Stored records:

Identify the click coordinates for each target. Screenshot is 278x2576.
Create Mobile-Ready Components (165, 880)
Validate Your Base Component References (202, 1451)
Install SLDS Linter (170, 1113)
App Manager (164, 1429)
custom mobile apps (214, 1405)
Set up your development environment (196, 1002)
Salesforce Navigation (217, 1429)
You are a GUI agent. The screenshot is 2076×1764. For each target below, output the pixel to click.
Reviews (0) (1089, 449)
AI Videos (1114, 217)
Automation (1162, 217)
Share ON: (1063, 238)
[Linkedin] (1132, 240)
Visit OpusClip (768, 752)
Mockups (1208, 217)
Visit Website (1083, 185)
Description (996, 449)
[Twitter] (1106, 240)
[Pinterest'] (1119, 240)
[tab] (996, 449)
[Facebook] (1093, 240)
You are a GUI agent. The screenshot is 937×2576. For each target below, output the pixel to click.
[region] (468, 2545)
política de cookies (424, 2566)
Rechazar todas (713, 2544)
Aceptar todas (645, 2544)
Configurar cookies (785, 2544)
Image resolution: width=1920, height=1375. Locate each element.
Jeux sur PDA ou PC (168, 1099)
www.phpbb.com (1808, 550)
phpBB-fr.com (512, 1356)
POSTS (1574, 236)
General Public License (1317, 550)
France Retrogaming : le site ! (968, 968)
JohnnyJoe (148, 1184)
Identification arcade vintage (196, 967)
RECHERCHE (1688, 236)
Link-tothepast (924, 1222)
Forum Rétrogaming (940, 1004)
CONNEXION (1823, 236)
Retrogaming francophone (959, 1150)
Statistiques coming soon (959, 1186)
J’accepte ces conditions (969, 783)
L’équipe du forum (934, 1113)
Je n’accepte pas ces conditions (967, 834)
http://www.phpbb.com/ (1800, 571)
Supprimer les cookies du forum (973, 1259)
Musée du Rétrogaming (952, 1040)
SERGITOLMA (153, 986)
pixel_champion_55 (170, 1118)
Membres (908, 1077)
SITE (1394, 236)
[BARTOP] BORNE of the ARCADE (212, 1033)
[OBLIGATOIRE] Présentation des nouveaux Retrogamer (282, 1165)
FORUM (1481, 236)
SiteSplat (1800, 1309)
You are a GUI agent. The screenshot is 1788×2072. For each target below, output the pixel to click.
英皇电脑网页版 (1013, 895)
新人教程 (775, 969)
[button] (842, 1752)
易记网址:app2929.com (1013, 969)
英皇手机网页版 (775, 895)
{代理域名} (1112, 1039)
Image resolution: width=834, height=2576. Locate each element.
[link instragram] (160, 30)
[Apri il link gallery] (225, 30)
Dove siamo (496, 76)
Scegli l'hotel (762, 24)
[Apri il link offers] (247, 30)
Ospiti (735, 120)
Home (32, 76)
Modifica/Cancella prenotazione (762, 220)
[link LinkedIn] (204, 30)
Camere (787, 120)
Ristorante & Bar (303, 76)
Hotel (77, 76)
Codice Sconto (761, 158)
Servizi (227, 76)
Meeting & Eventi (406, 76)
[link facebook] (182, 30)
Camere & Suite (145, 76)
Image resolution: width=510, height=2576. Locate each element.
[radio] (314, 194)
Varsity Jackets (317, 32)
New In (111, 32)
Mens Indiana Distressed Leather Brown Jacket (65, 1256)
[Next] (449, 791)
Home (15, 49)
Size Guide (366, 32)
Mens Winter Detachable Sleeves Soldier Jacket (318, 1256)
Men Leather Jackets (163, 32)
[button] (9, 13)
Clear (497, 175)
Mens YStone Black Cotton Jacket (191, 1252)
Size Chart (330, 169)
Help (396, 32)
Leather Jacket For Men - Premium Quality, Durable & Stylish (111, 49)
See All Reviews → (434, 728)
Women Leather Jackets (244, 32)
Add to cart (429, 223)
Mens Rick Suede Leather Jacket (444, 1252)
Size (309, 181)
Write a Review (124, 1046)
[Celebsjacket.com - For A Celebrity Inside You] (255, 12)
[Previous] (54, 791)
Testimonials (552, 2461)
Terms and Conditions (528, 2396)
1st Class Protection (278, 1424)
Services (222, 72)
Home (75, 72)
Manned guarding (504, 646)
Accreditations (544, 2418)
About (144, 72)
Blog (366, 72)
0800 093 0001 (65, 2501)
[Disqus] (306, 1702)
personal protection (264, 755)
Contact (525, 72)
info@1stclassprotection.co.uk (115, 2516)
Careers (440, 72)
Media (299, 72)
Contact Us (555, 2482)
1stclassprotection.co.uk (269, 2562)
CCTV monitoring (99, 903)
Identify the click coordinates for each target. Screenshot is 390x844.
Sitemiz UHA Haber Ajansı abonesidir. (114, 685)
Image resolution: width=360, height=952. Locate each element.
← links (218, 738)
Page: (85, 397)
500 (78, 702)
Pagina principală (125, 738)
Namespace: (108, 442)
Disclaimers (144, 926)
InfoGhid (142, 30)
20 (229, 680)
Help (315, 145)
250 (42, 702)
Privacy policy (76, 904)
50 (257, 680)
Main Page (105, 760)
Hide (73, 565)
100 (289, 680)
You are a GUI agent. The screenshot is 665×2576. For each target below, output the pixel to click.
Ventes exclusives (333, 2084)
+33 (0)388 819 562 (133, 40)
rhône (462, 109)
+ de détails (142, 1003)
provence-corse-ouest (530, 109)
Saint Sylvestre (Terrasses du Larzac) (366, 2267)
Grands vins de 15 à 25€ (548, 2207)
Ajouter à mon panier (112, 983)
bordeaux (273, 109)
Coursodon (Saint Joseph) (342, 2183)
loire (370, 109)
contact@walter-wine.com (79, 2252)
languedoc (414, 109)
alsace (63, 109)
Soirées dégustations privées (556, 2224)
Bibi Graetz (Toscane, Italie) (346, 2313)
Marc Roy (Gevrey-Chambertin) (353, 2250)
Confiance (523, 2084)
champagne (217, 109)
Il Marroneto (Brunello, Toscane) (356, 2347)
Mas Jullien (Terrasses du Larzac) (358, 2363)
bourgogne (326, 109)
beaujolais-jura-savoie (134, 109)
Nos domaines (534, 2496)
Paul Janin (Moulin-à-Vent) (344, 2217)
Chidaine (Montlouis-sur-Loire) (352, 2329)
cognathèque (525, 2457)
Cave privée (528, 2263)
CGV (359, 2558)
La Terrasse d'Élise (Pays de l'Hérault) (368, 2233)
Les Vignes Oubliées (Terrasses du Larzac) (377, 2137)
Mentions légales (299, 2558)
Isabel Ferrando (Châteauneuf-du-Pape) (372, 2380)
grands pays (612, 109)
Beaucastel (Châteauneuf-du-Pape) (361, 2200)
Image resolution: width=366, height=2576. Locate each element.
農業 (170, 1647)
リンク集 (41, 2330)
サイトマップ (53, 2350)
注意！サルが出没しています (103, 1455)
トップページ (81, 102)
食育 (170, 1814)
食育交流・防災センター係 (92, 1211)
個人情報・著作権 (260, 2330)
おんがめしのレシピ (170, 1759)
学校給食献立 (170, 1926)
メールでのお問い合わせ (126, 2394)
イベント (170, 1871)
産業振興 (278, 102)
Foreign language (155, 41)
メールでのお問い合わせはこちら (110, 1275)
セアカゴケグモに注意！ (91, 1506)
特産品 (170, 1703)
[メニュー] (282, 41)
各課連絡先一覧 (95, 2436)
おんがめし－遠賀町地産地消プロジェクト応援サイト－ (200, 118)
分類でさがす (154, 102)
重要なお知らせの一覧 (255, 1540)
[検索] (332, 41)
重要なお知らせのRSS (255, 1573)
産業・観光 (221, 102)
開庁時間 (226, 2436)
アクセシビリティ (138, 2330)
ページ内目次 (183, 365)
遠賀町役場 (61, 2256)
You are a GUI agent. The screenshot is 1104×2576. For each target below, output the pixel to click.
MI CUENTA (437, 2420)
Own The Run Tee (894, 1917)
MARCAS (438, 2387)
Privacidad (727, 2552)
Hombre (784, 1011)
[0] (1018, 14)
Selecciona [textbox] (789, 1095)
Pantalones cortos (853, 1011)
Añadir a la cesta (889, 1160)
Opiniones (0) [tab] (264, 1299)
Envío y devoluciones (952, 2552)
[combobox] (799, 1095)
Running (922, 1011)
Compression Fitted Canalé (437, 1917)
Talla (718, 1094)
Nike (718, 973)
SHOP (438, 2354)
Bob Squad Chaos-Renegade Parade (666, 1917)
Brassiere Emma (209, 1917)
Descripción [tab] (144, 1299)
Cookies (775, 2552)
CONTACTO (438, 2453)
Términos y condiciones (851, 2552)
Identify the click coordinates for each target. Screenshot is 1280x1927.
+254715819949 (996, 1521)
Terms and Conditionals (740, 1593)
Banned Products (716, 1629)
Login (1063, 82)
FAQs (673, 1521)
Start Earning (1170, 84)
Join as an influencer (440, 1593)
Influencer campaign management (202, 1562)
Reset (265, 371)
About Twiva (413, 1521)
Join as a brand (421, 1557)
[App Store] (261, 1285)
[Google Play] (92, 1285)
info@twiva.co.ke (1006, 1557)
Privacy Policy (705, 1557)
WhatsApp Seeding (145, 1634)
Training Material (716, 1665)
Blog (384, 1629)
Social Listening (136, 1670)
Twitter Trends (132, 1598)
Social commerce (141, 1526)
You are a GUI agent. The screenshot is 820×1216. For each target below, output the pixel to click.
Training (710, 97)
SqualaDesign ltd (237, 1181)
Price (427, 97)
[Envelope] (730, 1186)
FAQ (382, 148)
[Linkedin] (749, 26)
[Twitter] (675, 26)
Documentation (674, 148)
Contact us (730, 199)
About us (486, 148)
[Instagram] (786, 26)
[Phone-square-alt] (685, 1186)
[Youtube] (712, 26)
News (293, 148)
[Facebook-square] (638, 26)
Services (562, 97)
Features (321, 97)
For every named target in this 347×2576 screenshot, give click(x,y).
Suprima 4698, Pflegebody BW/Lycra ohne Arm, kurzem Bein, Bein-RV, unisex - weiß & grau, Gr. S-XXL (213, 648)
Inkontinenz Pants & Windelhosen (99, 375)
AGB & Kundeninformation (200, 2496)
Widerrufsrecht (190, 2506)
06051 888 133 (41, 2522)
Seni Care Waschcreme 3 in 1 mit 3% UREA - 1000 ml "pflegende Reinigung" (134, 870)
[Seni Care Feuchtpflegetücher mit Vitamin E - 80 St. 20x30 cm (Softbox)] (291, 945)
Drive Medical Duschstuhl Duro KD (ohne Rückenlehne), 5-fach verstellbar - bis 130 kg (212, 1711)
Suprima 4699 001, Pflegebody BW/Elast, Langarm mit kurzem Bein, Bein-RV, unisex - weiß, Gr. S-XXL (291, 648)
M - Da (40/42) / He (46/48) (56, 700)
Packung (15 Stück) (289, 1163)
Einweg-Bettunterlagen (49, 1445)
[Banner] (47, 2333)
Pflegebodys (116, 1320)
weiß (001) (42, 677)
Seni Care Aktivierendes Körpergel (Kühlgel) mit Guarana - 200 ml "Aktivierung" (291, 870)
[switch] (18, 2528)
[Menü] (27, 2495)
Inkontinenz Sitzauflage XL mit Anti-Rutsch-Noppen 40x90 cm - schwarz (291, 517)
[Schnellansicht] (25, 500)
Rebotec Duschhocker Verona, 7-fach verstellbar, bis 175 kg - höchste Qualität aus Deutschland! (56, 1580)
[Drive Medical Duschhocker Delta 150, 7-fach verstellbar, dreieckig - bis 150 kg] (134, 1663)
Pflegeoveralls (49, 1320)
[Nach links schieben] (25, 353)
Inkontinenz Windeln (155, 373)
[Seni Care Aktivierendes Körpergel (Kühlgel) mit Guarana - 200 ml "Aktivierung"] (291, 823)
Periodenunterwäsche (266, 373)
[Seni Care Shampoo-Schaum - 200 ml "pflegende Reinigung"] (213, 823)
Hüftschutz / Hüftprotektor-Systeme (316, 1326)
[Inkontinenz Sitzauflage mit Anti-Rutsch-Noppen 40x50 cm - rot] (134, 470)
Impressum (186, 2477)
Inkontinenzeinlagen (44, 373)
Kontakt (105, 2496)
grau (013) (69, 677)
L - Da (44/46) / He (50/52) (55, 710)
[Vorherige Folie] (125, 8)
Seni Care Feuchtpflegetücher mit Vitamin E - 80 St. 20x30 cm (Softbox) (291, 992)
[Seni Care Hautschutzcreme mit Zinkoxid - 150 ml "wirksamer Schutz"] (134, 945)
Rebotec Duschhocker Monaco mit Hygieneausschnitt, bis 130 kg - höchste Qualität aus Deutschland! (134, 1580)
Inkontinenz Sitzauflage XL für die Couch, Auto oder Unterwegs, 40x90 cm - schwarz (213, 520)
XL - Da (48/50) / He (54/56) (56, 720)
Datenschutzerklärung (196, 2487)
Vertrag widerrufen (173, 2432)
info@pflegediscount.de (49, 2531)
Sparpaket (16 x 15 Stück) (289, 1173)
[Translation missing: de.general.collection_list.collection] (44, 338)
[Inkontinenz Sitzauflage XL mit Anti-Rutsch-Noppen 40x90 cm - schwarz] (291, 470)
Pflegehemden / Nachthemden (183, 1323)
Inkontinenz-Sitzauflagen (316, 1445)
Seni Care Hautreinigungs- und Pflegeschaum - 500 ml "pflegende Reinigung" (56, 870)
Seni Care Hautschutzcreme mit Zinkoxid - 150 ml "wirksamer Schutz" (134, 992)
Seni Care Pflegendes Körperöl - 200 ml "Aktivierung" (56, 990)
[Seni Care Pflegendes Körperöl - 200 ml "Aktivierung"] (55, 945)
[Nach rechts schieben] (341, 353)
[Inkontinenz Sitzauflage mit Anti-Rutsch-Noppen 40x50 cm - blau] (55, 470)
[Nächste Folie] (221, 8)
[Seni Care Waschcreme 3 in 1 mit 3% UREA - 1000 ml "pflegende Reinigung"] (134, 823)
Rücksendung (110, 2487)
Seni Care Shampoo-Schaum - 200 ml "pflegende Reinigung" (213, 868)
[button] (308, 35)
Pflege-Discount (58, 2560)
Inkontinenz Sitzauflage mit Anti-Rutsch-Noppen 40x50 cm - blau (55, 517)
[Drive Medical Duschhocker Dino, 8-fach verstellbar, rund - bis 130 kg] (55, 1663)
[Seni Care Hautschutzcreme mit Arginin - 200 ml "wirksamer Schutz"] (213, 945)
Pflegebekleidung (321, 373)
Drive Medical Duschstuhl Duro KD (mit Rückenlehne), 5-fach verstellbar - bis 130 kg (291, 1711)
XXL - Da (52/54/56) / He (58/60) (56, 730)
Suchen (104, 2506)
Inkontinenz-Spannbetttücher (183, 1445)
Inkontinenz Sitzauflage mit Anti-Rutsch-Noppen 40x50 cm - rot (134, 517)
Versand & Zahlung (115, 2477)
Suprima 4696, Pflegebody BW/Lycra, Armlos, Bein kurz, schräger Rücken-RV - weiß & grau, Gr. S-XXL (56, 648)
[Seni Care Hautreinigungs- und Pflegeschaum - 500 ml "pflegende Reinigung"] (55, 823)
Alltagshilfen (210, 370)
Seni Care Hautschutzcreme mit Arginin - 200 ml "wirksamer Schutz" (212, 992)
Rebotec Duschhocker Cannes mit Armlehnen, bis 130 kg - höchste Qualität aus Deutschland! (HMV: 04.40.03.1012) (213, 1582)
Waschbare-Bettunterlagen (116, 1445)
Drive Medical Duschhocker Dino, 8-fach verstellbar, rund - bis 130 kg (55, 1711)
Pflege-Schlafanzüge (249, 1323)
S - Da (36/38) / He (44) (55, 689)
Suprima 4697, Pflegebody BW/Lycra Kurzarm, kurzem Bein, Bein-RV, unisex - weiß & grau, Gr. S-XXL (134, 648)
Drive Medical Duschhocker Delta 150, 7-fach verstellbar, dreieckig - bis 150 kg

Requirement: With the line that has "Paul Janin (Moulin-à-Vent) (344, 2217)" as the first and the line that has "Nike (718, 973)" as the last, repeat exactly that run of lines above and no more.

Finished task:
Paul Janin (Moulin-à-Vent) (344, 2217)
Chidaine (Montlouis-sur-Loire) (352, 2329)
cognathèque (525, 2457)
Cave privée (528, 2263)
CGV (359, 2558)
La Terrasse d'Élise (Pays de l'Hérault) (368, 2233)
Les Vignes Oubliées (Terrasses du Larzac) (377, 2137)
Mentions légales (299, 2558)
Isabel Ferrando (Châteauneuf-du-Pape) (372, 2380)
grands pays (612, 109)
Beaucastel (Châteauneuf-du-Pape) (361, 2200)
Image resolution: width=366, height=2576. Locate each element.
農業 (170, 1647)
リンク集 (41, 2330)
サイトマップ (53, 2350)
注意！サルが出没しています (103, 1455)
トップページ (81, 102)
食育 (170, 1814)
食育交流・防災センター係 (92, 1211)
個人情報・著作権 (260, 2330)
おんがめしのレシピ (170, 1759)
学校給食献立 (170, 1926)
メールでのお問い合わせ (126, 2394)
イベント (170, 1871)
産業振興 (278, 102)
Foreign language (155, 41)
メールでのお問い合わせはこちら (110, 1275)
セアカゴケグモに注意！ (91, 1506)
特産品 (170, 1703)
[メニュー] (282, 41)
各課連絡先一覧 (95, 2436)
おんがめし－遠賀町地産地消プロジェクト応援サイト－ (200, 118)
分類でさがす (154, 102)
重要なお知らせの一覧 (255, 1540)
[検索] (332, 41)
重要なお知らせのRSS (255, 1573)
産業・観光 (221, 102)
開庁時間 (226, 2436)
アクセシビリティ (138, 2330)
ページ内目次 (183, 365)
遠賀町役場 (61, 2256)
You are a GUI agent. The screenshot is 1104×2576. For each target below, output the pixel to click.
MI CUENTA (437, 2420)
Own The Run Tee (894, 1917)
MARCAS (438, 2387)
Privacidad (727, 2552)
Hombre (784, 1011)
[0] (1018, 14)
Selecciona [textbox] (789, 1095)
Pantalones cortos (853, 1011)
Añadir a la cesta (889, 1160)
Opiniones (0) [tab] (264, 1299)
Envío y devoluciones (952, 2552)
[combobox] (799, 1095)
Running (922, 1011)
Compression Fitted Canalé (437, 1917)
Talla (718, 1094)
Nike (718, 973)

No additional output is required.